2. Set Plans. (The player will believe he has an unlimited deck of Plans, but in truth there is only seven or eight. When the Plan deck is empty, shuffle discards and re-use.)
3. Resolve Illnesses. (If the player has illnesses from previous rounds, he must resolve their actions now. If he stops existing as a result of one of these actions, wipe all plans off the table with a sweep of an arm and a wail of horror.)


During this phase, the player attempts to put his plans into motion.

The phase consists of these steps.

1. Execute Plans. (If the player has the Resources listed on his Plan, he may execute the plan. Unfortunately, these resources are not included within the components of the base game of Life.)
2. Make Excuses. (If the player has failed to execute a Plan, he must take an Excuse card and add it to those already in his play area. Please ensure you have a big enough table.)
3. Wander Off To Try And Have Sex. (The player must now leave the table to try to find someone to have sex with. It is summer, and it is hot, and have you seen what people are wearing this round?)
4. Suffer Guilt. (Take 9000 Guilt Tokens.)


During this phase, also known as the Panic Phase, the player can try to get his round back in some sort of working shape.

The phase consists of these steps.

1. Set More Plans. (The player can now search through his deck and his discards for a couple of Plans that look easy to execute quickly. Please note that there is actually no further opportunity to Execute a Plan in this game round.)
2. Stare Into Space. (The player may now stare into space for a period of time of his choosing. During the game, this step may also be referred to as “Stare At A TV”, “Stare At A Ceiling”, “Stare At A Neighbour's Bin” or “Stare At Your Own Reflection”.)
3. Advance The Downer Track. (Move a step further along the Downer Track. If you reach the Total Downer area, repeat the entire Autumn phase forever.)
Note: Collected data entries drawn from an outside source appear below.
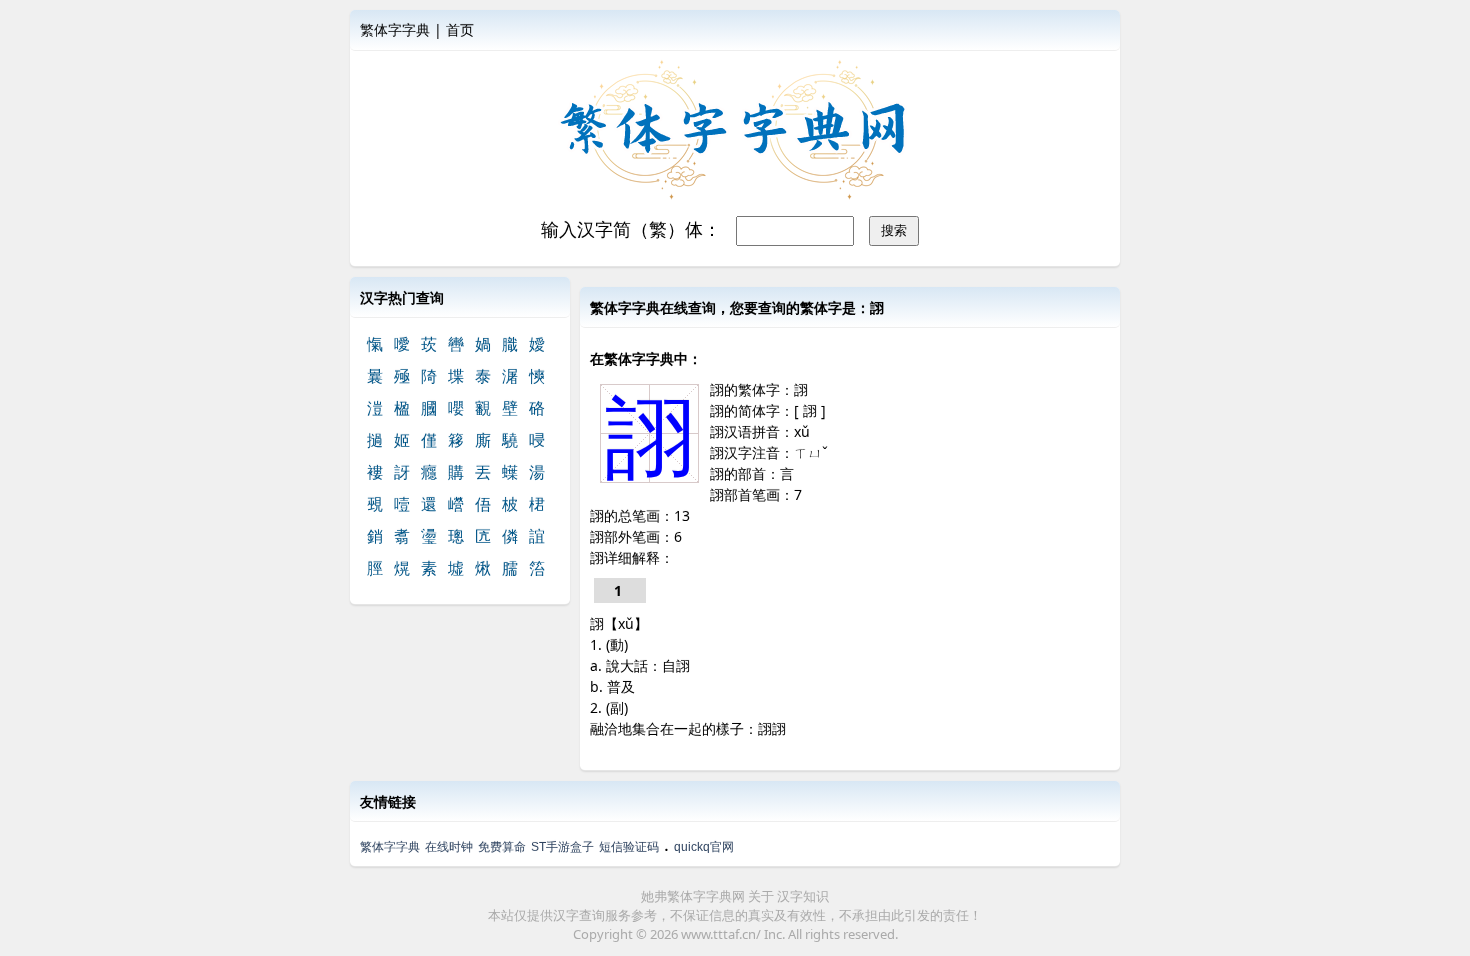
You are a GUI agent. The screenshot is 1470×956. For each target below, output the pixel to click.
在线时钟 (449, 847)
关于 (761, 896)
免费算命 (502, 847)
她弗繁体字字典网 (693, 896)
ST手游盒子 (562, 847)
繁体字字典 (395, 29)
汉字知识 (803, 896)
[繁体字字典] (735, 131)
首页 (460, 29)
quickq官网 (704, 847)
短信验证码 (629, 847)
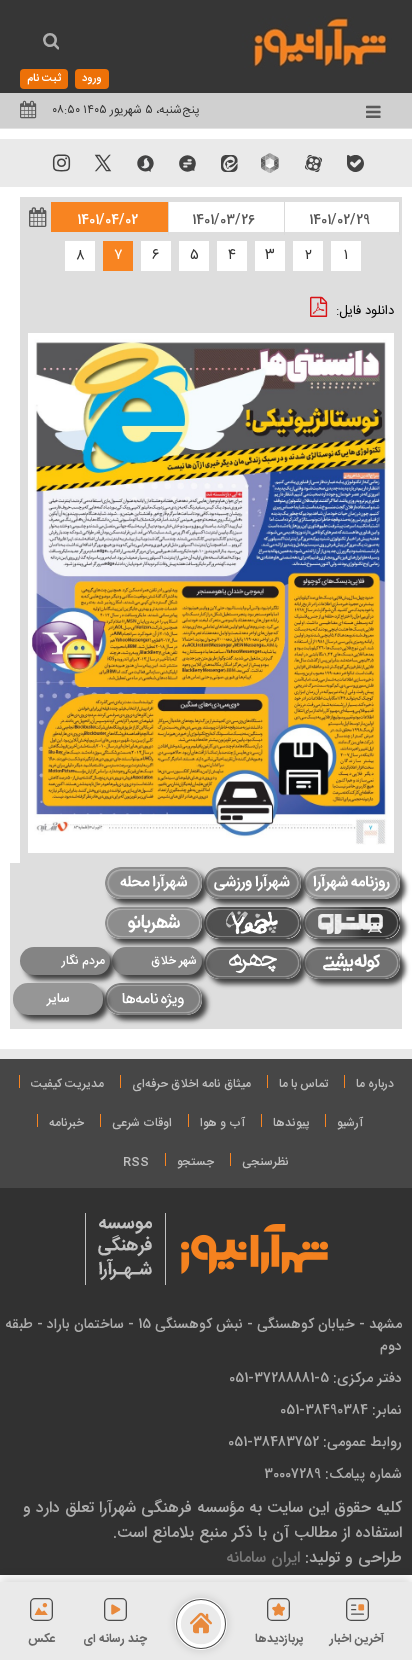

During this phase there is renewed hope for the player, tinged with a strange sadness.

The phase consists of these steps.

1. Declare Disbelief. (The player must make this statement out loud - “I can't believe it's Christmas already!” In the early game rounds, this statement must be made in an excited and joyful tone of voice. In the later rounds, a despairing and frightened tone is essential.)
2. Clear Play Area. (The player might as well now clear the whole fucking play area because they did absolutely fuck all this game round, as per usual.)
3. Give and Receive Gift Cards. (The player can now choose the very best cards from the Gift Deck and award them to other players. Please note that Life is ultimately a solitaire game, and no other players really exist. The player must pretend that they do for this phase. He must also randomly draw some Gift Cards from the deck and be disappointed by them.)


You can't win this game. Every great person in human history has played this game and not one of them has managed to win.

The game ends when you end.

Try to arrange for someone to tally your Victory Points at the end of the game. Be sure that this person can be trusted to exaggerate your VP total during a eulogy at your funeral.


1. Is there a multi-player variant for this game?
You can pretend there is for a while if it makes you feel better.
2. Do we have to play this game? I hate it.
Unfortunately, if the game Setup has been completed, you are expected to play the game to a finish. Also, there ARE no other games, so you might as well play it. What else are you going to do?
3. Will there be an expansion for Life?
No. But every player's experience will be forever coloured by the vain hope of one.